The breakthrough finally came in the 67th minute when Veainu brilliantly dance to between three Treviso defenders to crossover under the posts. Replacement hooker Greg Bateman added icing to the cake as he scored the Tigers’ fifth try on the stroke of regulation, ensuring a 36–3 win.
Treviso will play host to Stade Francais in the next round while Leicester will travel away to Thomond Park for a clash with Munster.
Stade Francais – Munster
Unfortunately, due to security concerns following the Paris terror attacks, this game was postponed to a later date.
Bath 19 – 16 Leinster
Leinster head coach Leo Cullen changed more than half his starting line-up in prep for Bath, but the game was started early by the English club as they made all the early running, with wing Semesa Rokoduguni leading a promising early break deep into the Leinster half.
In the eight-minute, Bath second row Stuart Hooper infringed at the ruck, Sexton kicked Leinster ahead, only for opposite flyhalf George Ford to land an equalising penalty and subsequently kick a drop-goal six minutes later to make it 6-3.
Leinster were fortunate not to fall further behind seven minutes before the break when Bath wing Matt Banahan ran to the try line from just inside the visitor’s half.
Banahan got behind the Leinster defence but he knocked-on as he passed to an unmarked Hooper.
The visitors enjoyed their best possession as half-time approached, but they could not convert and Bath went off with a 6-3 interval lead that should have been considerably more.
In the second half, Ford and Sexton
exchanged penalties in quick succession as Bath moved to 9-6 ahead.
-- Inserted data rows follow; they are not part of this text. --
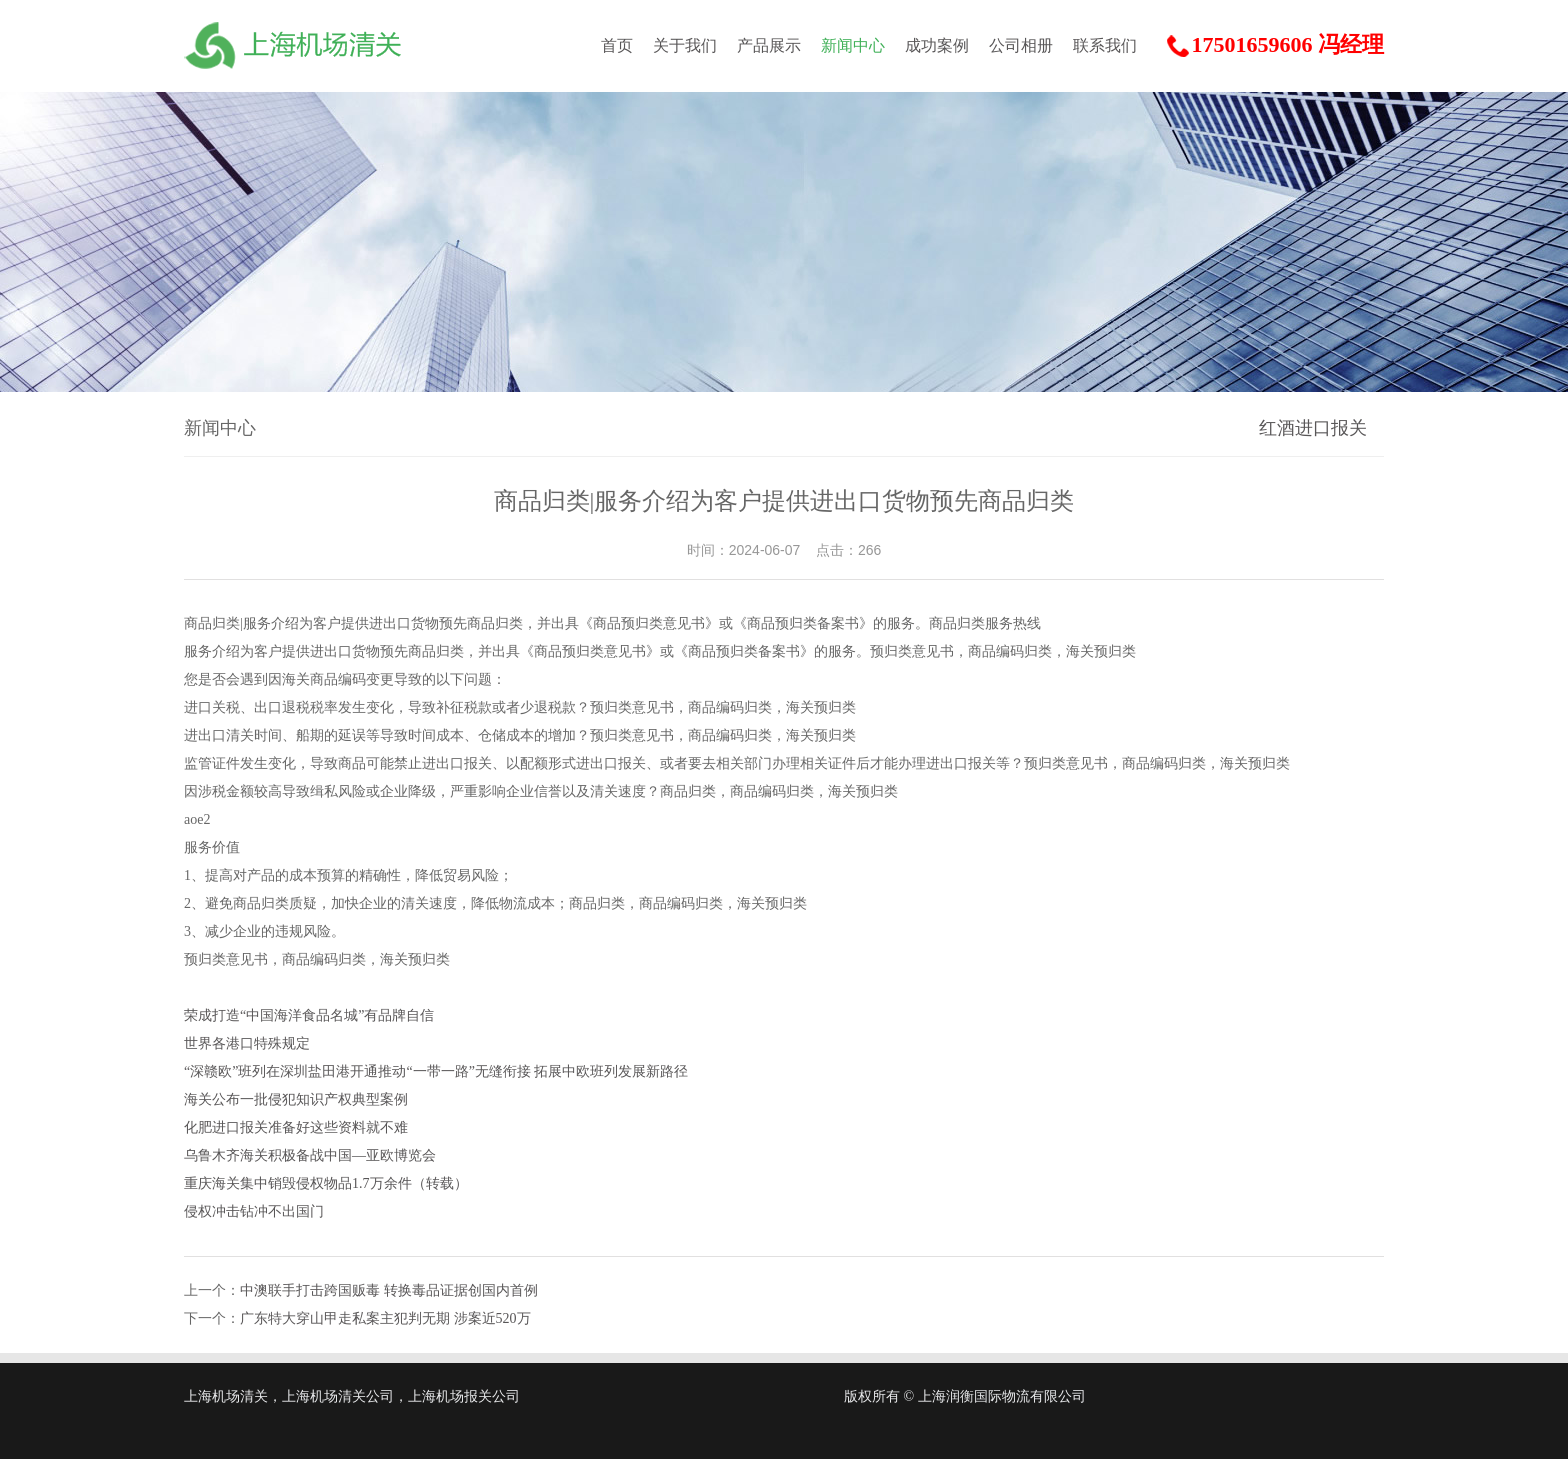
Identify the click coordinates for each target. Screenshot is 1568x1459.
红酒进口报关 (1313, 428)
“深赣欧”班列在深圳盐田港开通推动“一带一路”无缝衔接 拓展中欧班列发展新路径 (436, 1071)
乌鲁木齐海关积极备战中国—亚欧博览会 (310, 1155)
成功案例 (937, 45)
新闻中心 (853, 45)
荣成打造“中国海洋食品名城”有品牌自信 (309, 1015)
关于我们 (685, 45)
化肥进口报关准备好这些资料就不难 (296, 1127)
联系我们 (1105, 45)
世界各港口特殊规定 (247, 1043)
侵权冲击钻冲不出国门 (254, 1211)
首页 (617, 45)
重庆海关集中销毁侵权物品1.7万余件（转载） (326, 1183)
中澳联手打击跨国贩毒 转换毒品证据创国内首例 (389, 1290)
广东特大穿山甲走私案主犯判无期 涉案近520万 (385, 1318)
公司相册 (1021, 45)
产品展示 (769, 45)
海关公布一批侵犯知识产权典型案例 (296, 1099)
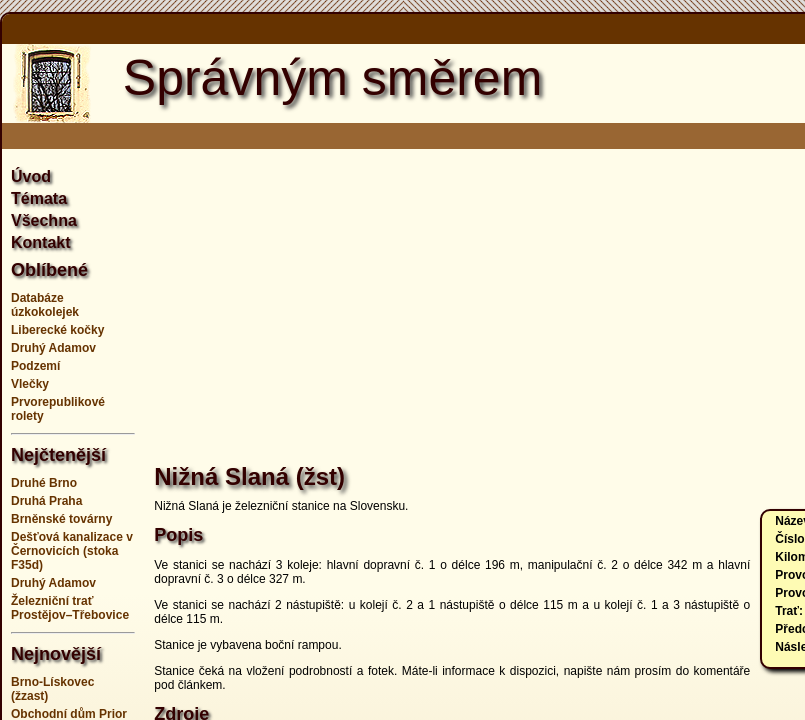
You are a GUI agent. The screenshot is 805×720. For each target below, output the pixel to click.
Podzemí (35, 366)
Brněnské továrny (61, 519)
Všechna (44, 220)
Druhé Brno (44, 483)
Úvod (31, 176)
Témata (39, 198)
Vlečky (30, 384)
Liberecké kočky (57, 330)
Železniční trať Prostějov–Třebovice (70, 608)
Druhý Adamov (53, 348)
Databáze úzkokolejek (45, 305)
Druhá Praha (46, 501)
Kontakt (41, 242)
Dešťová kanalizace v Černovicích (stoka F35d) (72, 551)
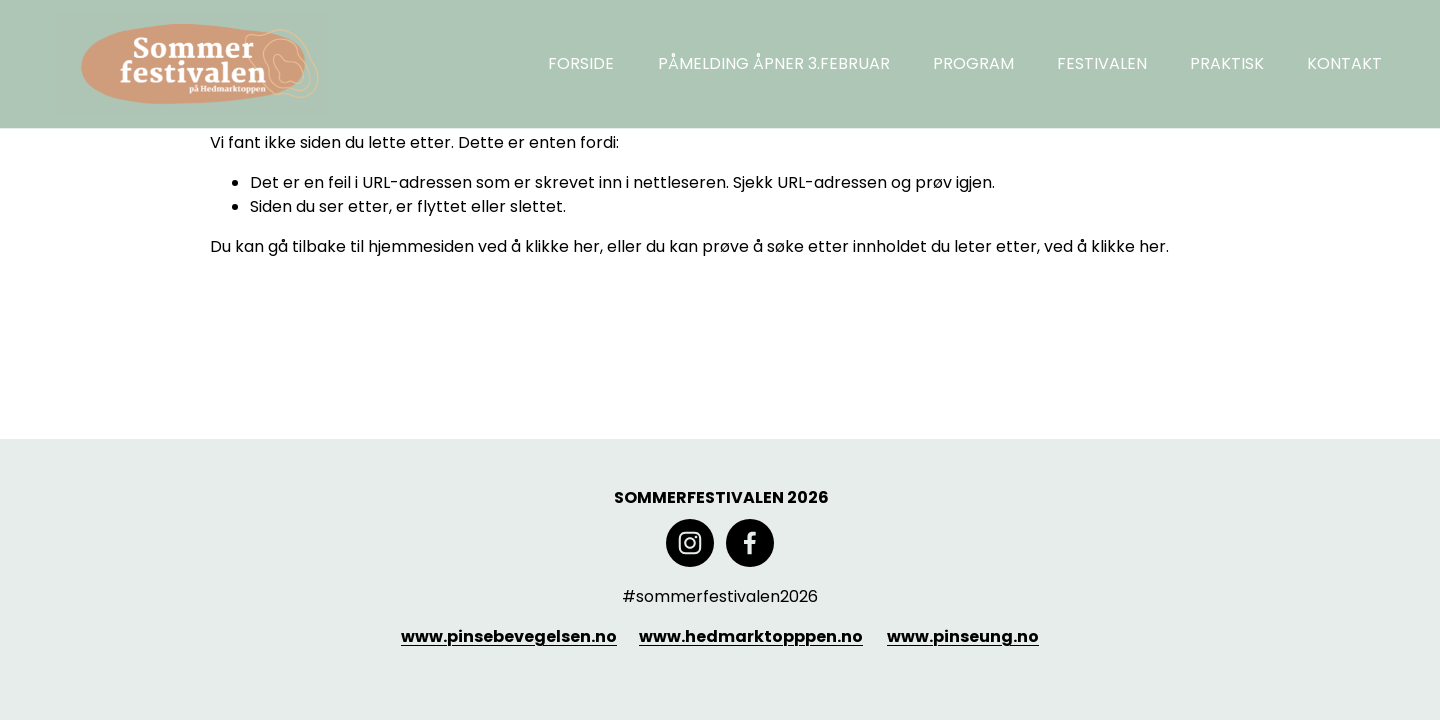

Cullen decided to change both his props, with Jack McGrath replacing Cian Healy and Martin Moore taking from Mike Ross.
Sexton completed his scoring to tie the score at 9-a-piece, but Bath’s forwards had started to take the clear upper hand, culminating in a Jerome Garces awarded penalty try.
Leinster fought back impressively, and replacement Josh Van der Flier touched down, with Sexton adding the afters to again level things up. It was a frantic final 10 minutes that had Sexton missing a penalty from just inside his own half. Ford came in clutch with just four minutes remaining and Leinster were left with just a losing bonus point for their efforts.